Output the material verbatim, starting at the line containing "Where should I click to: Uncheck" and ending at the last line of the material, with both ends included.
** Start Provided records **
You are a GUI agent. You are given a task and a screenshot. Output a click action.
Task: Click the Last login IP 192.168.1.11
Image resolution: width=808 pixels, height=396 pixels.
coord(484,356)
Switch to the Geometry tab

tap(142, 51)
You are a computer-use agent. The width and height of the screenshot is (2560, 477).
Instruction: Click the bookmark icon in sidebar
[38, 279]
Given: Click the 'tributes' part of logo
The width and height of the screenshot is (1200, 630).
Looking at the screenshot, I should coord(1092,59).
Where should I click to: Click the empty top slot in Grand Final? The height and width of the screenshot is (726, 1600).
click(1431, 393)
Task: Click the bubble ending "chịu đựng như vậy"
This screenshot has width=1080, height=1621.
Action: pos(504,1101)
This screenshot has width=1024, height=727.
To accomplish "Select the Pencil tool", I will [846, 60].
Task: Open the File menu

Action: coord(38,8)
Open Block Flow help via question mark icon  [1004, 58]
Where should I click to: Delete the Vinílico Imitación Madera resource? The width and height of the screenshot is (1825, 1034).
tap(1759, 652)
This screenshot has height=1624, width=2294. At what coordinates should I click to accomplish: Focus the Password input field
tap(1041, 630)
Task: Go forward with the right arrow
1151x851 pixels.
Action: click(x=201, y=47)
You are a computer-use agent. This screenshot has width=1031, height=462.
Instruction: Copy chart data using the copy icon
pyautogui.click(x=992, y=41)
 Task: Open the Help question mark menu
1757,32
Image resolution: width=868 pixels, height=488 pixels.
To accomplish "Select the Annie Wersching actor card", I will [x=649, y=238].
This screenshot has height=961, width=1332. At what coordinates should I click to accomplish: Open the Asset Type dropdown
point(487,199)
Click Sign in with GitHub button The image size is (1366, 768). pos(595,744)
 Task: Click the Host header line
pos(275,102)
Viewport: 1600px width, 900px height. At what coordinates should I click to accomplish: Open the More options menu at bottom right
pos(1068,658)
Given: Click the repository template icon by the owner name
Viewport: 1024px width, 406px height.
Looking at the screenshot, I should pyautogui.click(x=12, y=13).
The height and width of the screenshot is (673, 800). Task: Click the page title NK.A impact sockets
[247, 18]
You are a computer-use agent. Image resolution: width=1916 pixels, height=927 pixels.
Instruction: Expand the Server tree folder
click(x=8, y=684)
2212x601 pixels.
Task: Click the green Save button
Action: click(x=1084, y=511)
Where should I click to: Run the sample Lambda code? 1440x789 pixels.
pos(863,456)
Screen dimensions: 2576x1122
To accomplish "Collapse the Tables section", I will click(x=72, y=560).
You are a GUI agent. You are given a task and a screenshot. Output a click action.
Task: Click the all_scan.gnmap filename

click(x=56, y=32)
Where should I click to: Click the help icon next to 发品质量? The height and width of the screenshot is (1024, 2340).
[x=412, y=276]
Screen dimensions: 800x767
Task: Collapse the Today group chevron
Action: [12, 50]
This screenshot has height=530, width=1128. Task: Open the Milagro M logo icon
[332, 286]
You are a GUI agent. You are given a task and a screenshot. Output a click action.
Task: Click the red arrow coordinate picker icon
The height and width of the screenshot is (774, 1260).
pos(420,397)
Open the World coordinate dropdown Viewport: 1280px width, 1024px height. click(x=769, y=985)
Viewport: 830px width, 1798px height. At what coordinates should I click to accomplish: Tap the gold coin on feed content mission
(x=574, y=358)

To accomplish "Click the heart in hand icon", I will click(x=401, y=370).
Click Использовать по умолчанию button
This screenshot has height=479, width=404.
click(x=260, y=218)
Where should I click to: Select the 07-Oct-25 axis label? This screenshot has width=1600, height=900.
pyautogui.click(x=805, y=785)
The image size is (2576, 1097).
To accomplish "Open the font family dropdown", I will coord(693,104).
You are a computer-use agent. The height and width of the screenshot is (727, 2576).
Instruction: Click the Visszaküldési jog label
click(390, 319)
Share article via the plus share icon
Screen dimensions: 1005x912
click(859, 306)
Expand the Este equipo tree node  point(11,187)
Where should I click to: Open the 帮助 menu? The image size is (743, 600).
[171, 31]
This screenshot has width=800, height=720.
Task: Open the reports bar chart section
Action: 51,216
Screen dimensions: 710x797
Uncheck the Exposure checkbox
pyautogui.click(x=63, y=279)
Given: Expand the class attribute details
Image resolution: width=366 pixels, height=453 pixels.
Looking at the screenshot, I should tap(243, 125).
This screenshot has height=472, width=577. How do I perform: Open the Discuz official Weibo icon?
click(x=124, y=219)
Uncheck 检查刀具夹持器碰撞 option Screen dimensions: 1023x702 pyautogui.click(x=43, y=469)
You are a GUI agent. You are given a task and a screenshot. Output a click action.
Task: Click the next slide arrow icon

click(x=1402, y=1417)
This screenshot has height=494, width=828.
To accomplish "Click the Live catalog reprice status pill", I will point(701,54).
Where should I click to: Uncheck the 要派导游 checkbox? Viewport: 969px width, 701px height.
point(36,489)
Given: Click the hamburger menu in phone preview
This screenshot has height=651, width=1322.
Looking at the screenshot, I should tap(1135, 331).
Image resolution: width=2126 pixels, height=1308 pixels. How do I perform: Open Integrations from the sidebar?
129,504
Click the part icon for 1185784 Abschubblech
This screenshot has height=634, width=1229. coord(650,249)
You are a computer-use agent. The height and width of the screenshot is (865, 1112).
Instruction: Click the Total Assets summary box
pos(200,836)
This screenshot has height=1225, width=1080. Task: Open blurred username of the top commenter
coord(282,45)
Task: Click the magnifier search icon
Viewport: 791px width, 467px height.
** End Provided records **
• Output for this exercise:
Where should I click to: Uncheck the 要派导游 checkbox? Viewport: 969px width, 701px height.
point(36,489)
Given: Click the hamburger menu in phone preview
This screenshot has height=651, width=1322.
Looking at the screenshot, I should tap(1135, 331).
Image resolution: width=2126 pixels, height=1308 pixels. How do I perform: Open Integrations from the sidebar?
129,504
Click the part icon for 1185784 Abschubblech
This screenshot has height=634, width=1229. coord(650,249)
You are a computer-use agent. The height and width of the screenshot is (865, 1112).
Instruction: Click the Total Assets summary box
pos(200,836)
This screenshot has height=1225, width=1080. Task: Open blurred username of the top commenter
coord(282,45)
Task: Click the magnifier search icon
Viewport: 791px width, 467px height.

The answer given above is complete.